» Document extract
# Add three words to the story.



## LittleWings

I'm going to start a story with 3 words, and the next person adds 3 more words to the story and so on. Let's see where this goes. 

Please try to keep it clean. 


One time I


----------



## kessy09

LittleWings said:


> One time I


saw a chicken...


----------



## ianmack

Trip Madonna over....


----------



## rob

she fell on..


----------



## nj2wv

A basket of ....


----------



## AlotOfAnimals

Puppies and hurt


----------



## rob

her left knee....


----------



## LittleWings

. Her bodyguard grabbed


----------



## Itsacutefuzzball

The basket and...


----------



## kessy09

ran away with...


----------



## powderhogg01

The treasure inside


----------



## Olof

The treasure was


----------



## Itsacutefuzzball

A magical talking...


----------



## nj2wv

Egg laying machine


----------



## LittleWings

that grants wishes.


----------



## ianmack

Chicken Forum members....


----------



## nj2wv

Are able to.


----------



## matt_kas

Post some posts


----------



## Plates5

About some unusual...


----------



## ianmack

Wishes they've made


----------



## ChickenAdmin

that turned out


----------



## LittleWings

to be very


----------



## AlotOfAnimals

Funny wishes that


----------



## minmin1258

Turned them into


----------



## rob

little baby chickens


----------



## Apyl

started sprouting fangs


----------



## minmin1258

But got eaten


----------



## Jim

And were tasty!

» Exercise prompt
List every three-word addition that the user rob posted in the story-game thread, in the order they appear.

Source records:
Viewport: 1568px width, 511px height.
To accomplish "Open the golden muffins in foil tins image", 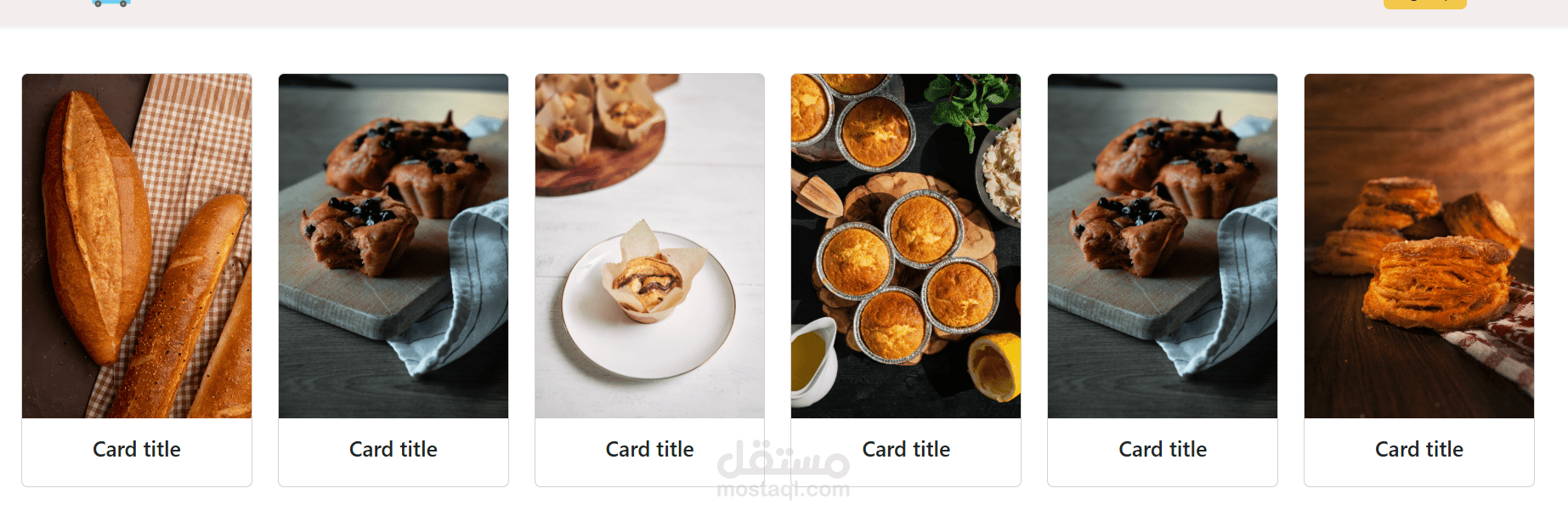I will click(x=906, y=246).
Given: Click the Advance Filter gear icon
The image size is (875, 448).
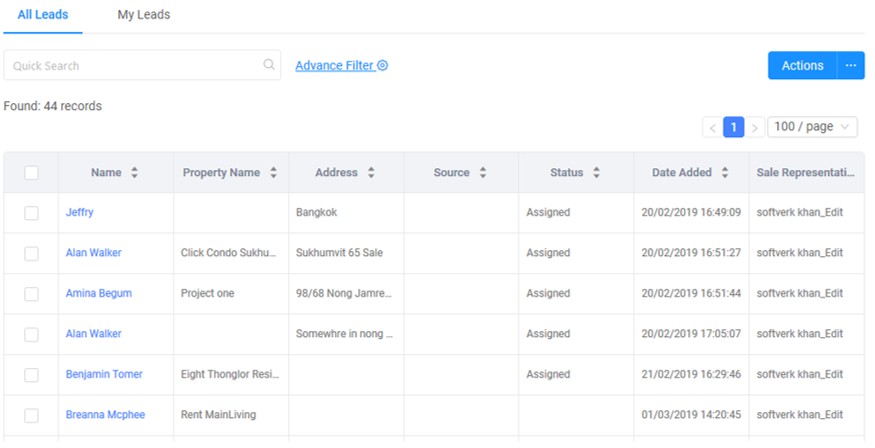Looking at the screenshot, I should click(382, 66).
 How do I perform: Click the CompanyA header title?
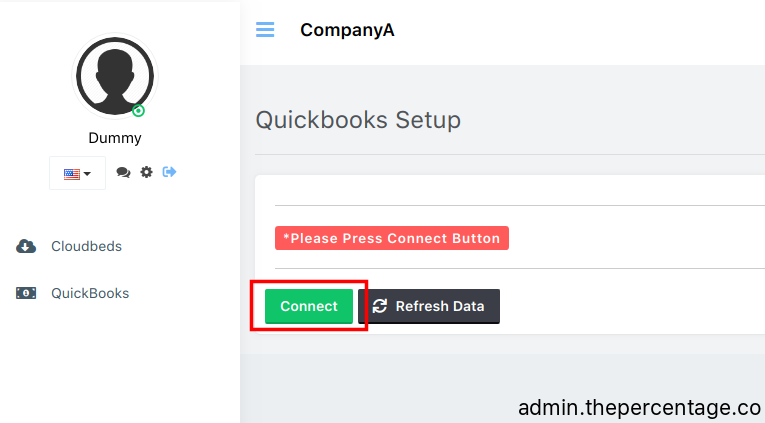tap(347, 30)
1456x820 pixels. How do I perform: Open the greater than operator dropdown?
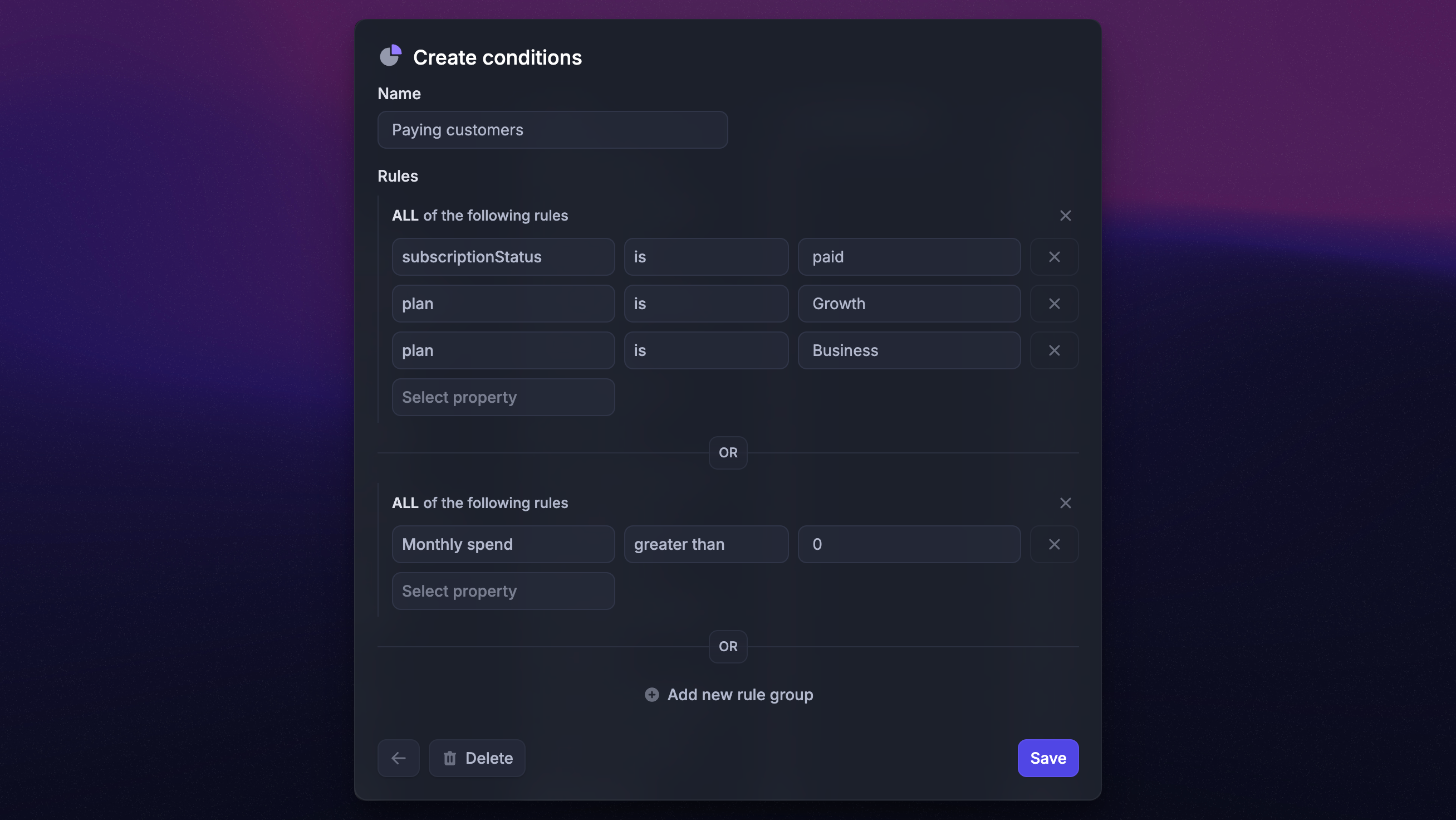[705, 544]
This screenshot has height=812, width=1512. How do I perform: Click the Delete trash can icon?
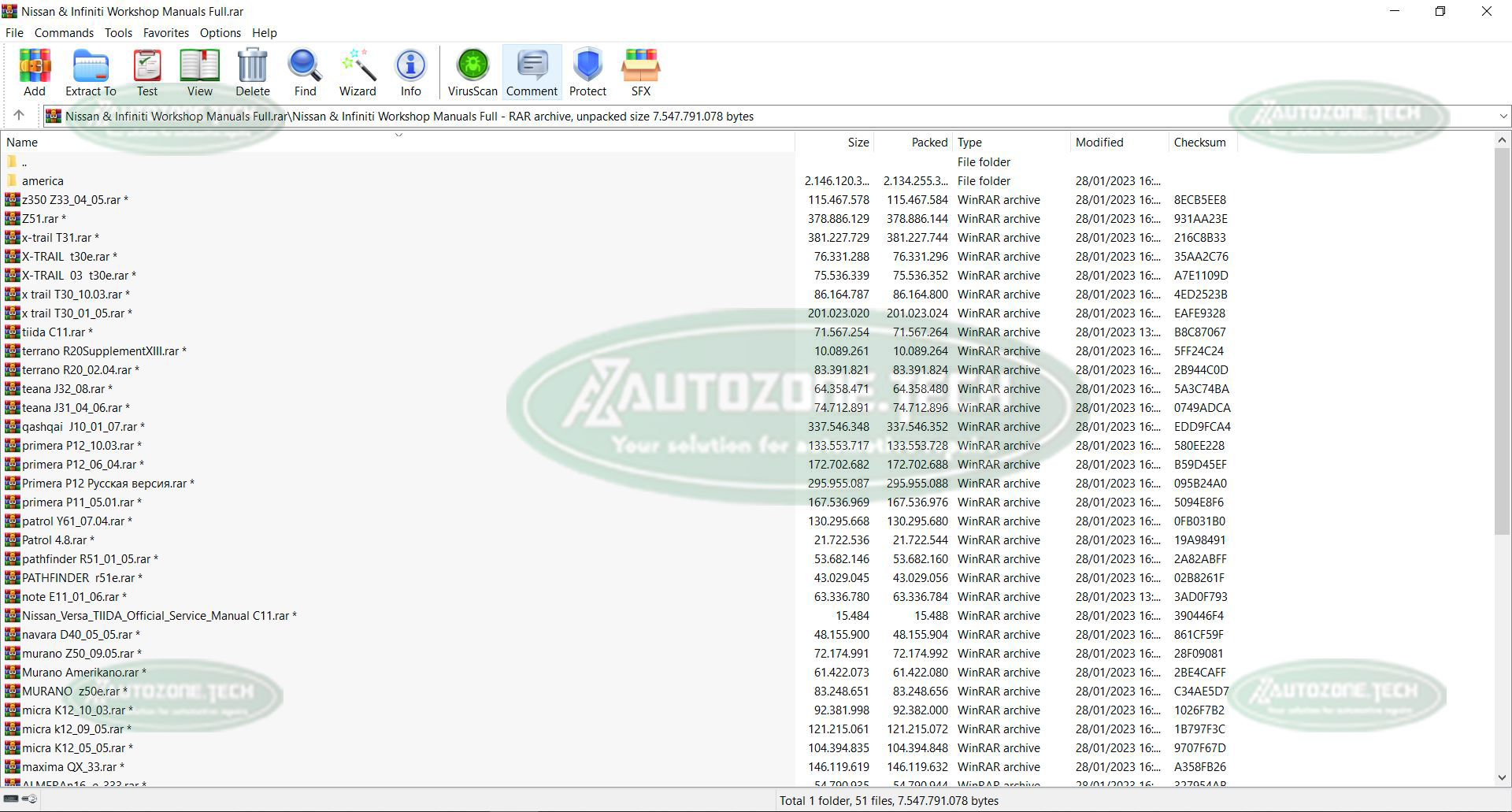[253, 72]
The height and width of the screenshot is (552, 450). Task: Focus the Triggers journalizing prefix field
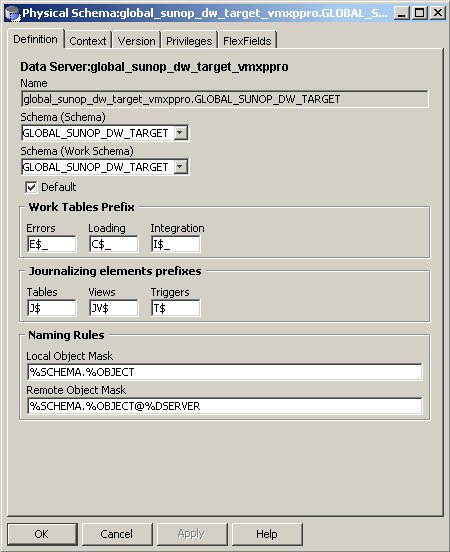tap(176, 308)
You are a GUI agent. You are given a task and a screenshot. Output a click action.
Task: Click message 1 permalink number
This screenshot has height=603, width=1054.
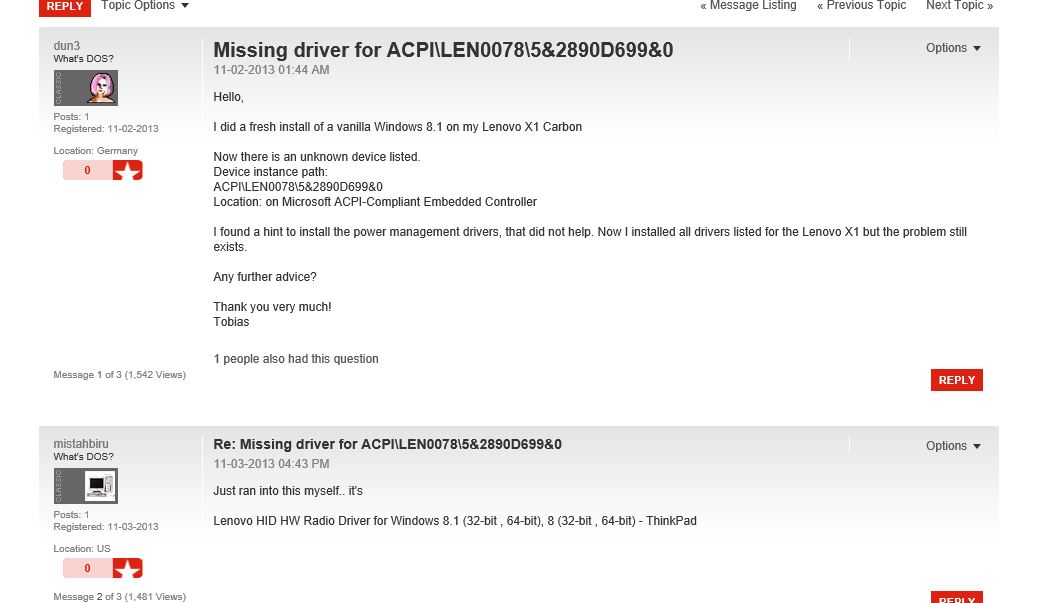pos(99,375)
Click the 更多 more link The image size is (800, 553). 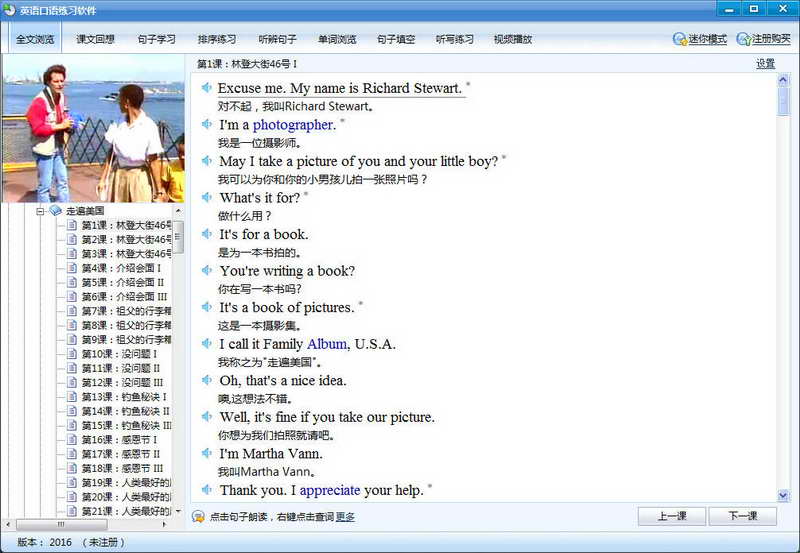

» Written solution
- she fell on..
- her left knee....
- little baby chickens